**TASK:**
Rewrite the entries from the start through the line containing "coord(109,582)", replacing "Collapse" with "Expand" and keeping everything else unchanged. Leave the pictures out of your answer.
# Start of RECORD SET
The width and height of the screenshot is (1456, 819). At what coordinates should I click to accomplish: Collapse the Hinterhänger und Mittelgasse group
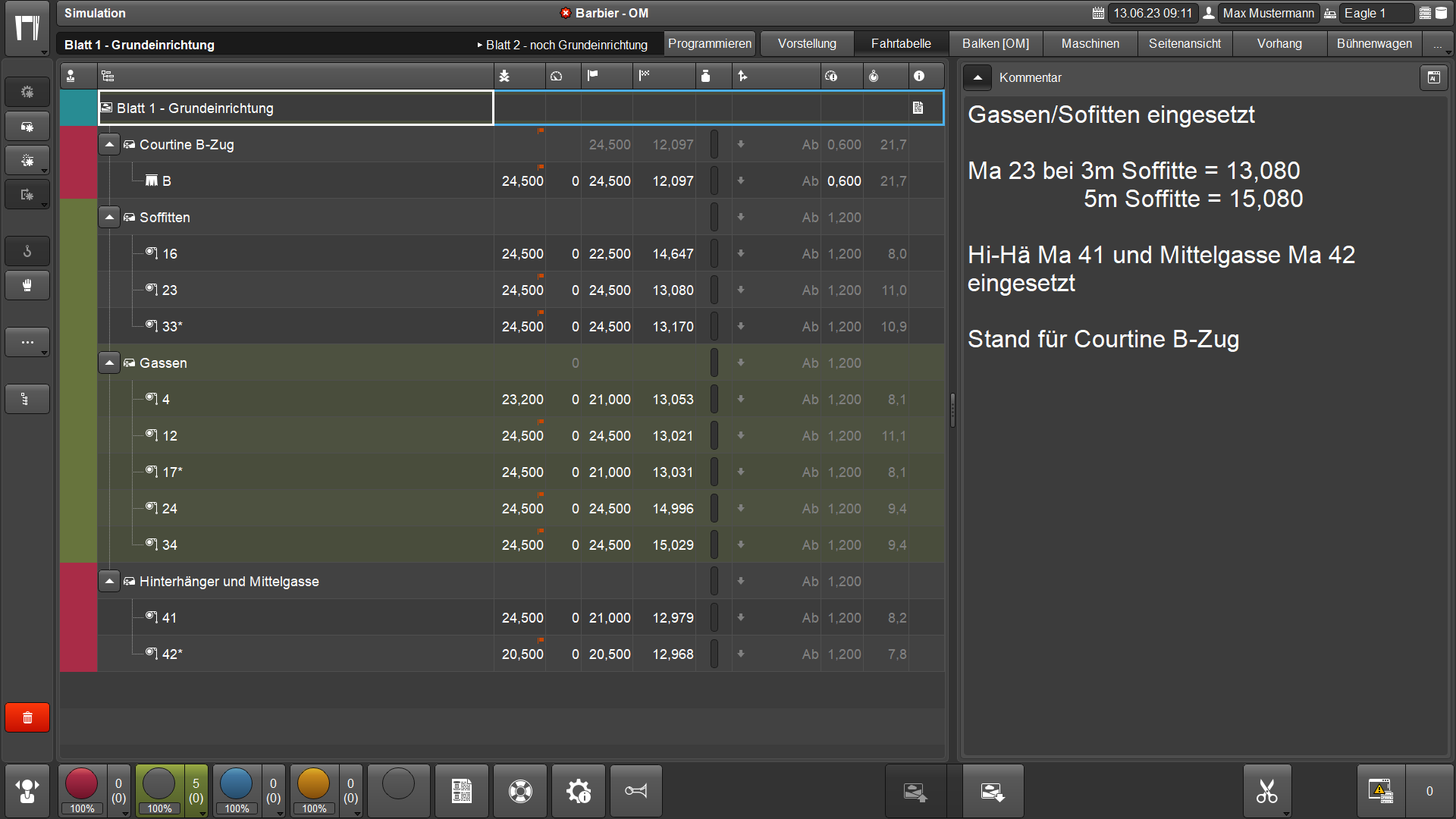coord(109,582)
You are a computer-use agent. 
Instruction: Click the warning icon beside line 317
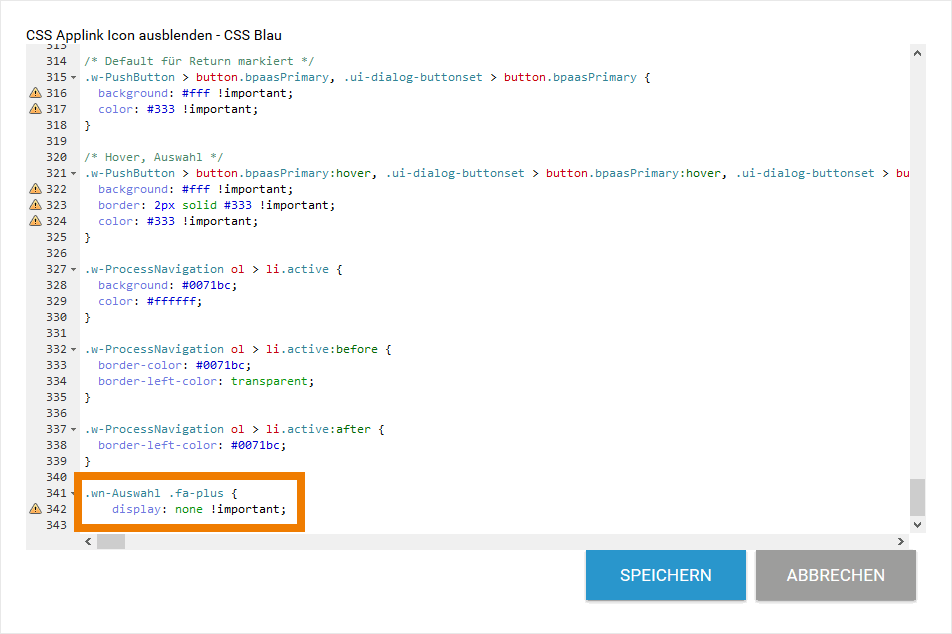pos(34,109)
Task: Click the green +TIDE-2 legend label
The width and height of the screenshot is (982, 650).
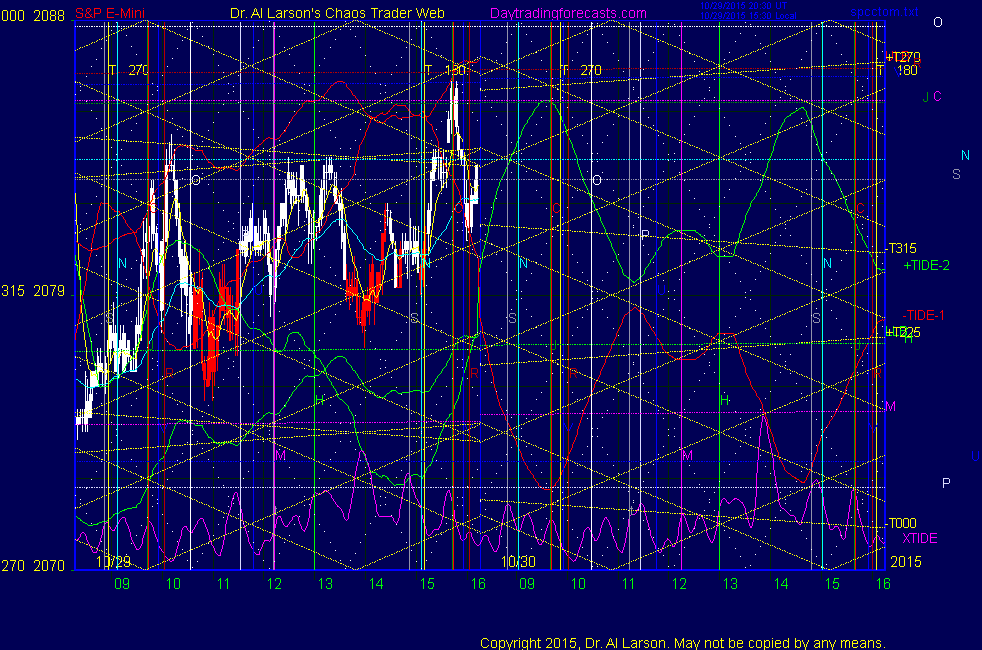Action: click(925, 266)

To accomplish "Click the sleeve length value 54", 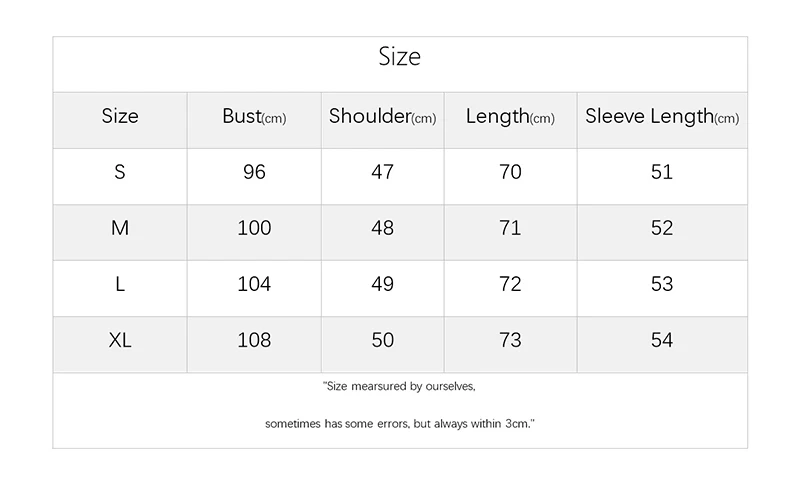I will (x=662, y=340).
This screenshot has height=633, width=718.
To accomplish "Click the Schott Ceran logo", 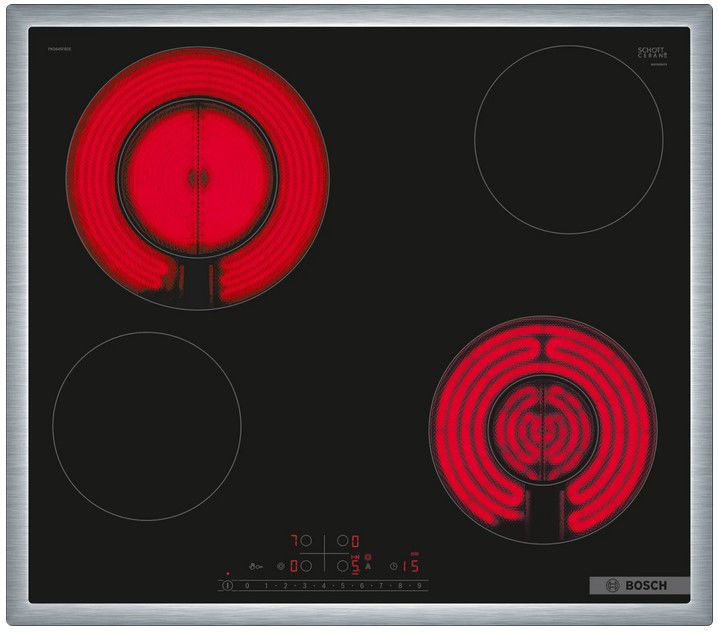I will pos(652,52).
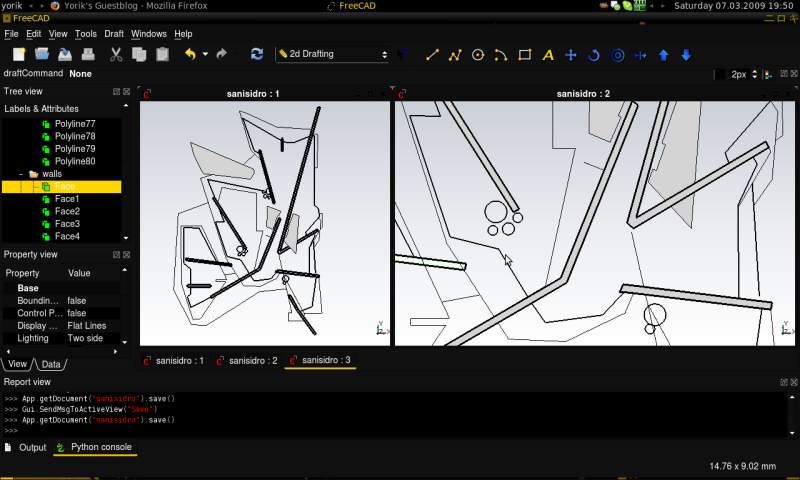The image size is (800, 480).
Task: Open the 2d Drafting workbench dropdown
Action: pyautogui.click(x=333, y=54)
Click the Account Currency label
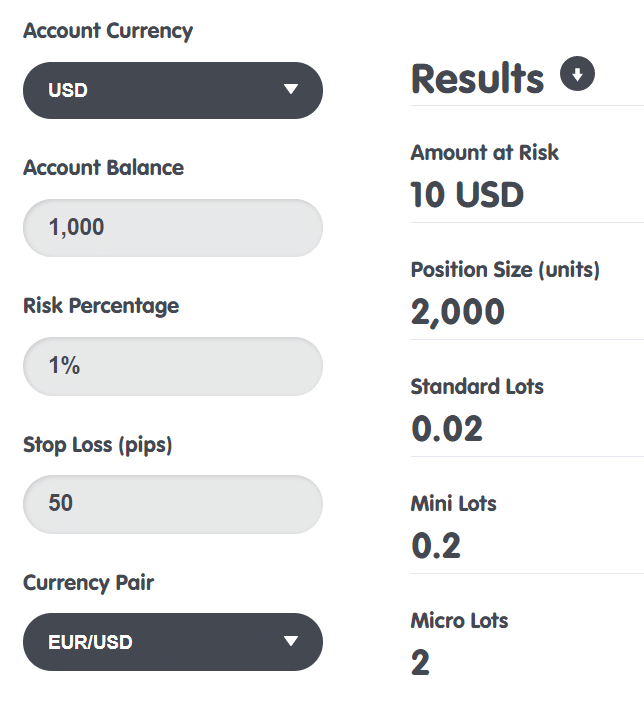This screenshot has width=644, height=712. coord(108,31)
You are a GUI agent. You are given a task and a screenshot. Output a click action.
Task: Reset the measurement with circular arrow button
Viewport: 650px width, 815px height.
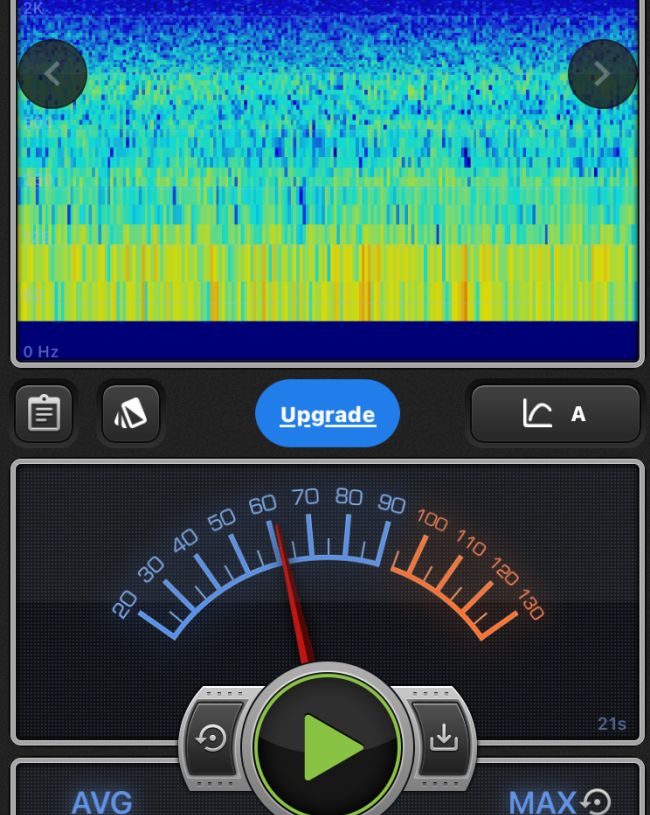click(212, 739)
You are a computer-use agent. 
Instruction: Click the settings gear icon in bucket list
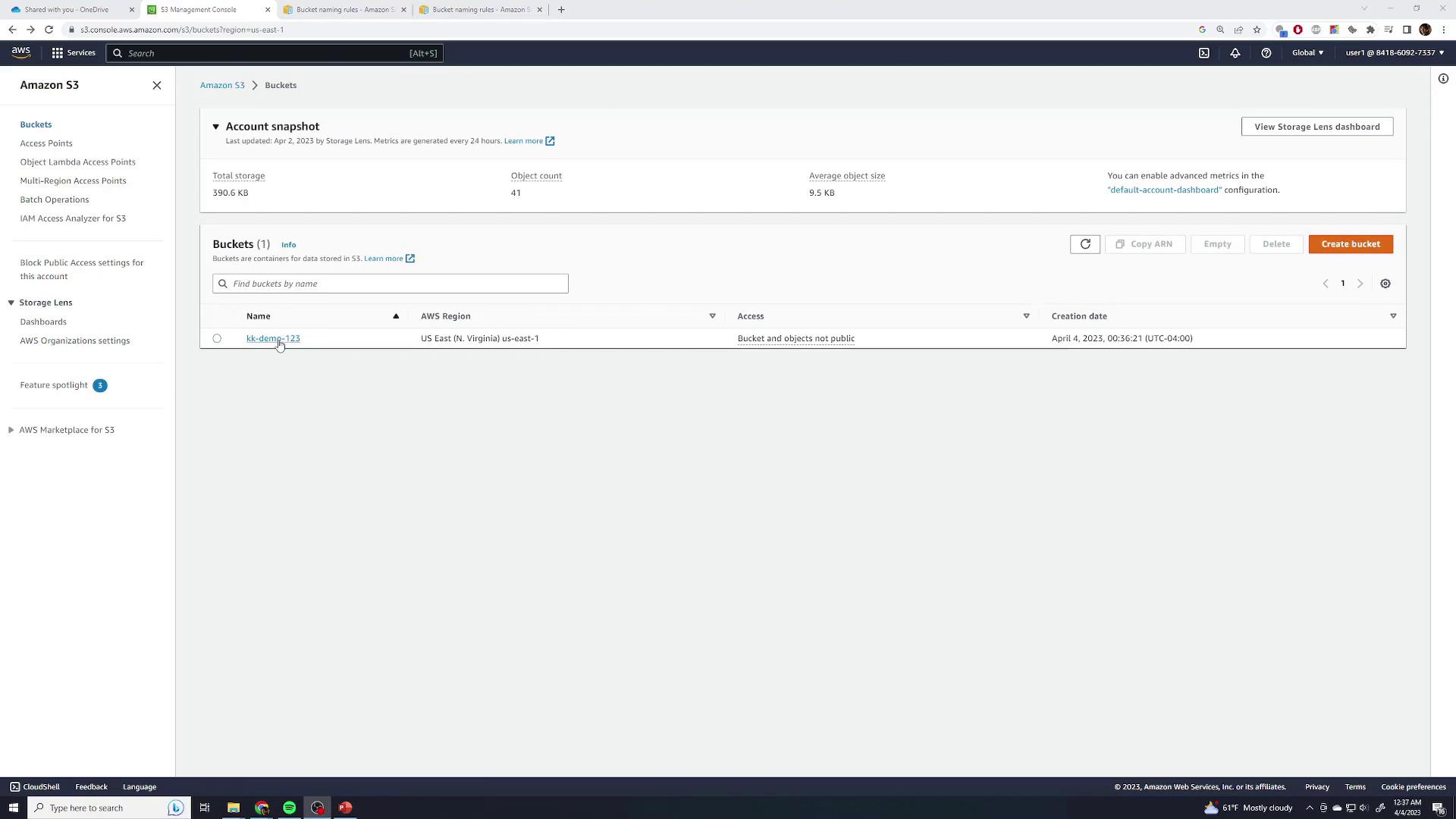click(1385, 283)
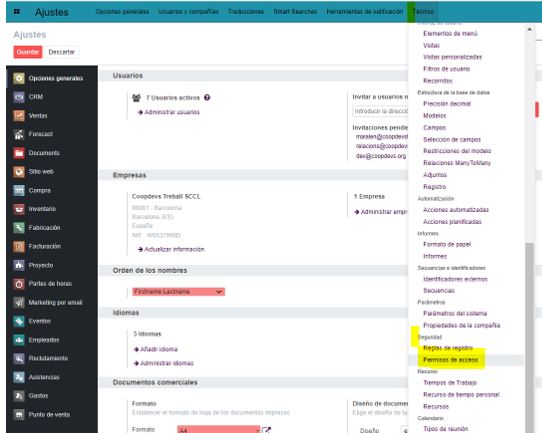The width and height of the screenshot is (542, 433).
Task: Choose Reglas de registro menu entry
Action: (448, 348)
# End of RECORD SET
**SOLUTION FOR THIS EXERCISE:**
The width and height of the screenshot is (1456, 819). At what coordinates should I click to accomplish: Expand the Hinterhänger und Mittelgasse group
coord(109,582)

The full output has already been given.